Because of a strange licensing issue, US films weren’t shown on postwar American TV but British films were. And so Scorsese (b 1942) grew up watching British movies – in particular, the delightful work of Michael Powell (1905-90) and Emeric Pressburger (1902-88).

Scorsese became so obsessed with Powell that when he came to England in the 1970s, he tracked him down to a small Gloucestershire cottage. Powell was in penury, after his films had gone out of fashion. Scorsese befriended him and – though he’s too modest to say it – revived his career.

Powell moved to Hollywood as a consultant and married Thelma Schoonmaker, Scorsese’s long-term film editor. He also gave Scorsese informal advice on his films. When Powell saw Mean Streets (1973), he said he got ‘tired of the red’. That’s a bit rich, coming from the director of The Red Shoes (1948).

But Scorsese continued to admire him, as did his fellow Americans Francis Ford Coppola and Brian De Palma. How funny that the charming, hyper-British films of Powell and Pressburger should influence those American bloodbath classics The Godfather, Taxi Driver, Goodfellas, Scarface and Carlito’s Way.

The poignant Scorsese-Powell friendship bookends the film – but the movie is really about the marvellous Powell-Pressburger partnership.

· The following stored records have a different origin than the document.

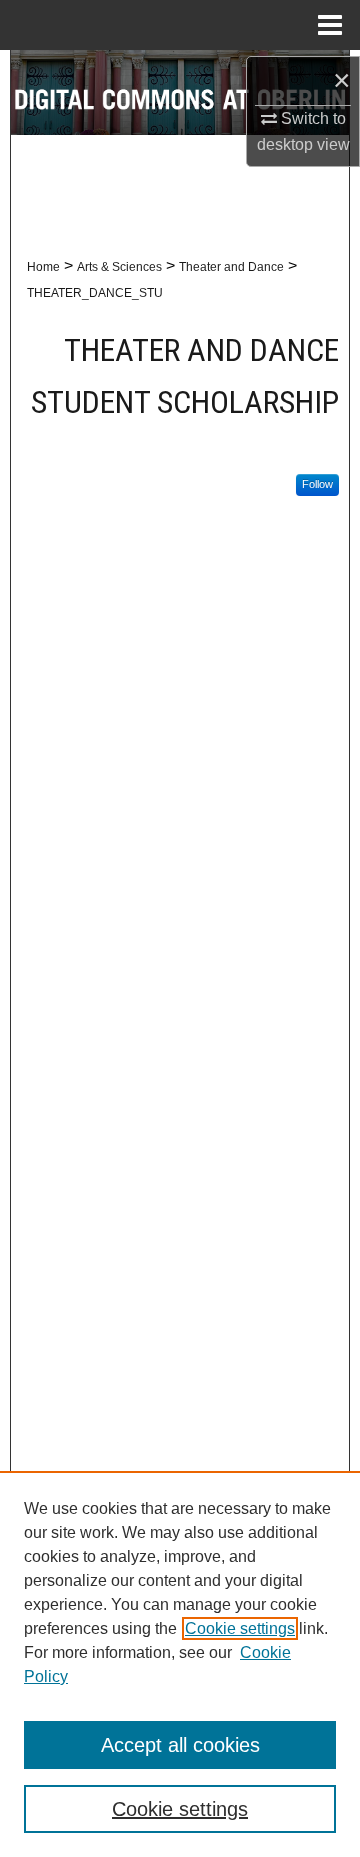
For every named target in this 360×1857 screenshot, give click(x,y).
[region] (180, 1664)
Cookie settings (240, 1628)
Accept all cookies (180, 1745)
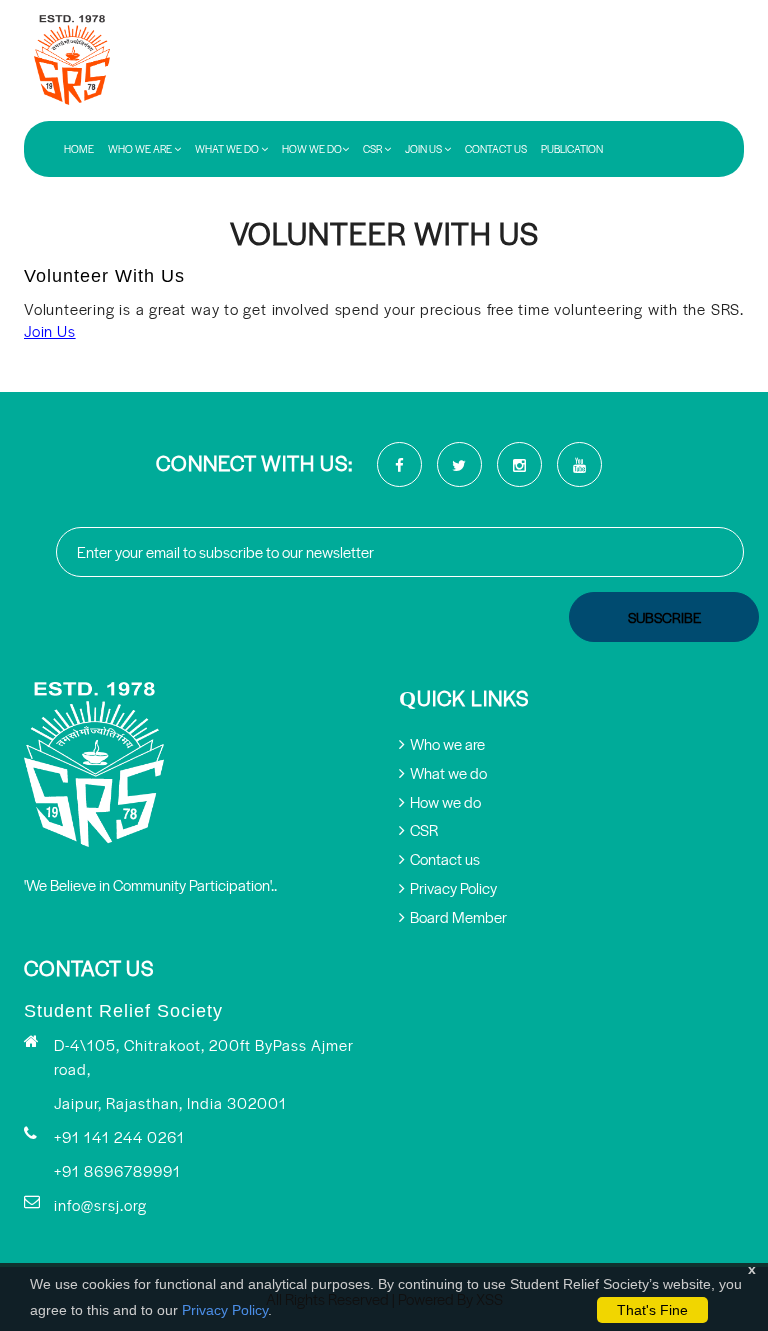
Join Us (424, 149)
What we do (448, 772)
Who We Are (141, 149)
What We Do (228, 149)
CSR (373, 149)
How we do (445, 801)
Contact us (496, 149)
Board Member (458, 916)
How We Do (312, 149)
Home (79, 149)
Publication (572, 149)
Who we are (447, 743)
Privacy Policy (225, 1310)
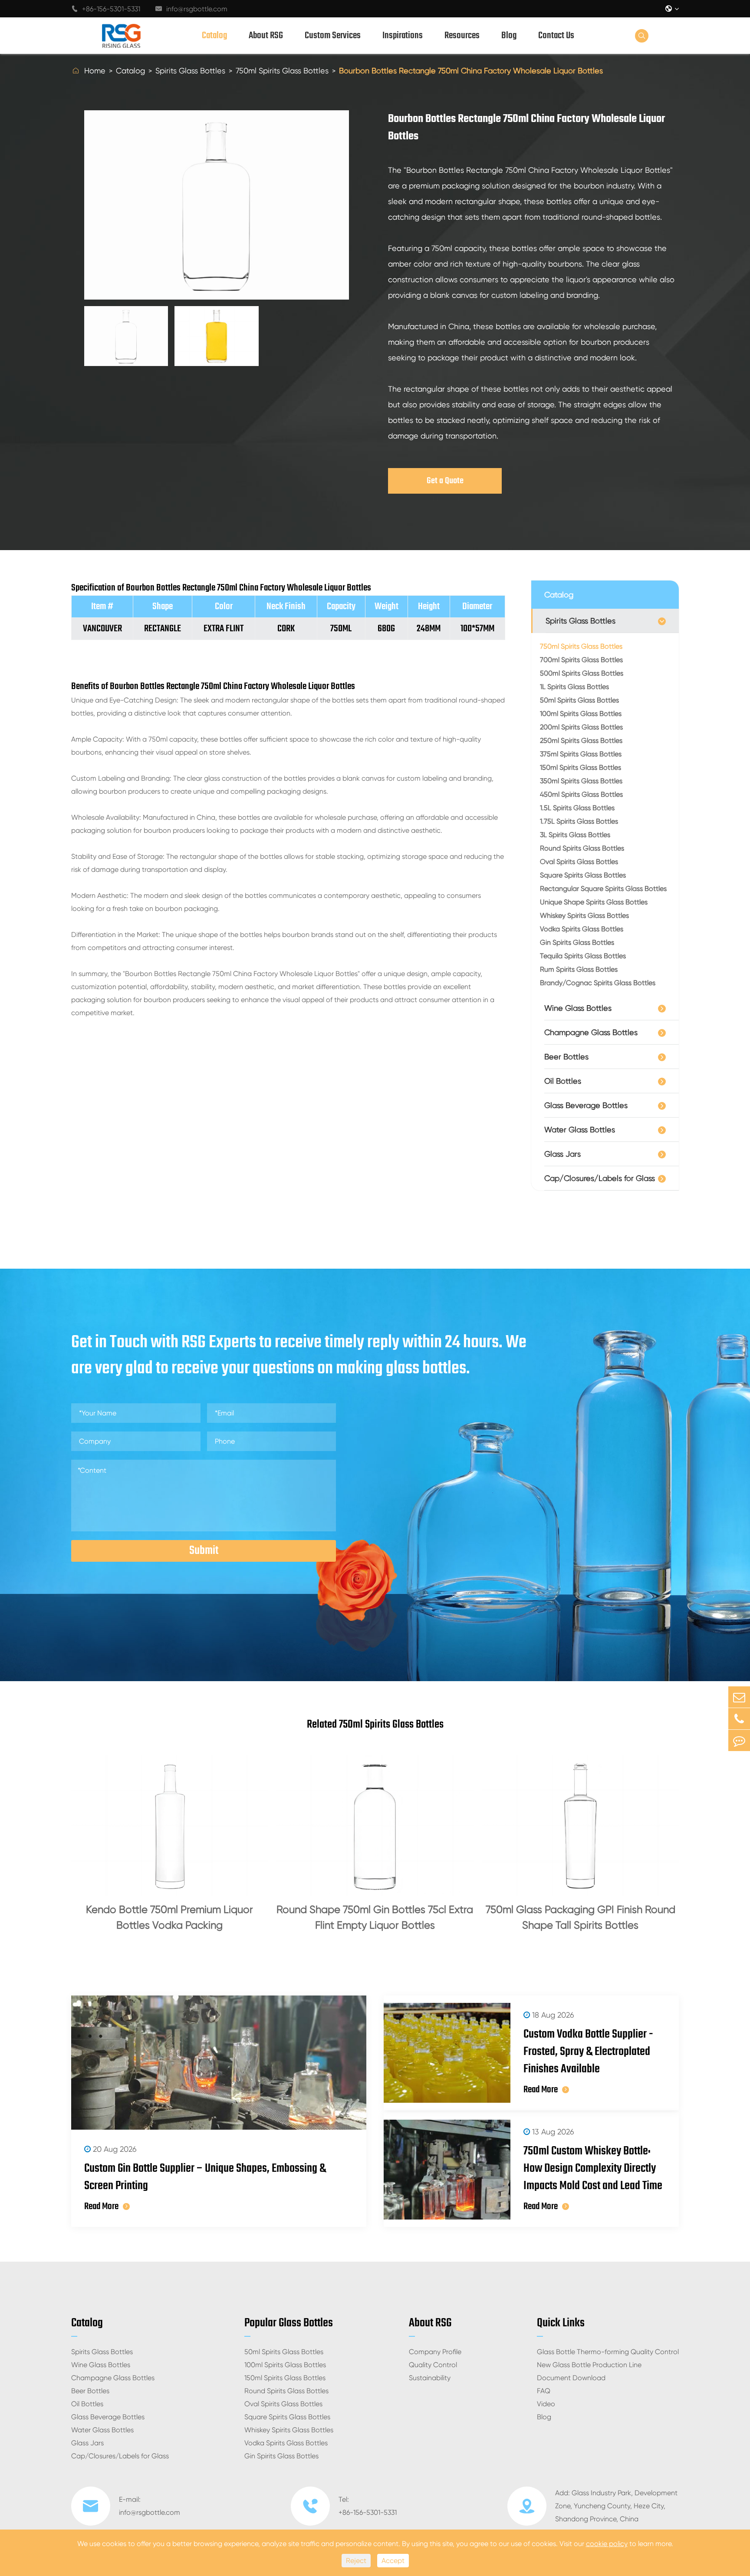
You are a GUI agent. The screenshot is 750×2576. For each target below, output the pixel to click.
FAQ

In background, they were chalk and cheese. Powell was a middle-class Kent boy, who went to Dulwich College and King’s School, Canterbury – next to the cathedral that figures so prominently in A Canterbury Tale (1944). Powell learnt his craft in the 1920s with Rex Ingram and Alfred Hitchcock, and churned out quota quickies in the early 1930s.

Pressburger brought to the partnership all the originality of the genius outsider. Jewish, born in Hungary, he wrote scripts in Germany and France, fleeing Berlin and Nazi persecution in 1935. Pressburger said he was ‘born at the age of 33’, when he came to Britain and restarted his career in a different country and a different language.

Thanks to Alexander Korda (producer of The Third Man – see page 18), Pressburger met Powell on their first collaboration, The Spy in Black (1939), about German U-boat sailors in the Orkneys in the First World War.

And so their unique, almost telepathic link was forged. Pressburger wrote the scripts and Powell directed them; they produced them together. In archive footage shot in their old age, Powell speaks in urbane, diffident English; Pressburger with a thick accent. You can sense their strong link, as they smile at each other’s reminiscences – they never had a cross word in 20 years’ working together.

This is really a film for Powell and Pressburger fans. If you are one, you’ll share Scorsese’s enthusiasms. He was thrilled by their nitrate colour prints, used to produce intense, saturated colours. Watching The Life and Death of Colonel Blimp (1943), the young Scorsese was blown away by the duel between Blimp (Roger Livesey) and Theo Kretschmar- Schuldorff (Anton Walbrook). The film concentrates on the build-up rather than the duel itself. He used this technique in Raging Bull (1980), focusing on Jake LaMotta’s long walk to the ring.

Scorsese shows how subversive the Powell-Pressburger films were, for all their ultra-Britishness. Powell hated being ‘tied to facts’ – thus the dreariness of their conventional war films, The Battle of the River Plate (1956) and Ill Met by Moonlight (1957). As Pressburger put it, the two of them ‘set traps to capture magic’.

A Matter of Life and Death (1946) is full of magic tricks: the frozen moments where the cast stands still while David Niven is caught in limbo between life and death; filming heaven in bleak black-and- white, with the joy of real life captured in three-strip Technicolor. The technical side wasn’t easy either: the stairway to heaven took three months to build.

Scorsese takes you through the technical side of film-making without blinding you with science. Take the ‘composed film’ technique, pioneered in Black Narcissus (1947). Ten minutes were devoted just to music, without words, with the movie filmed round the music, rather than the music being fitted to the movie.

‘All art is one,’ Powell said of the combination of his influences. And Scorsese is the ideal guide to the Powell- Pressburger art of dreamlike, magical film-making.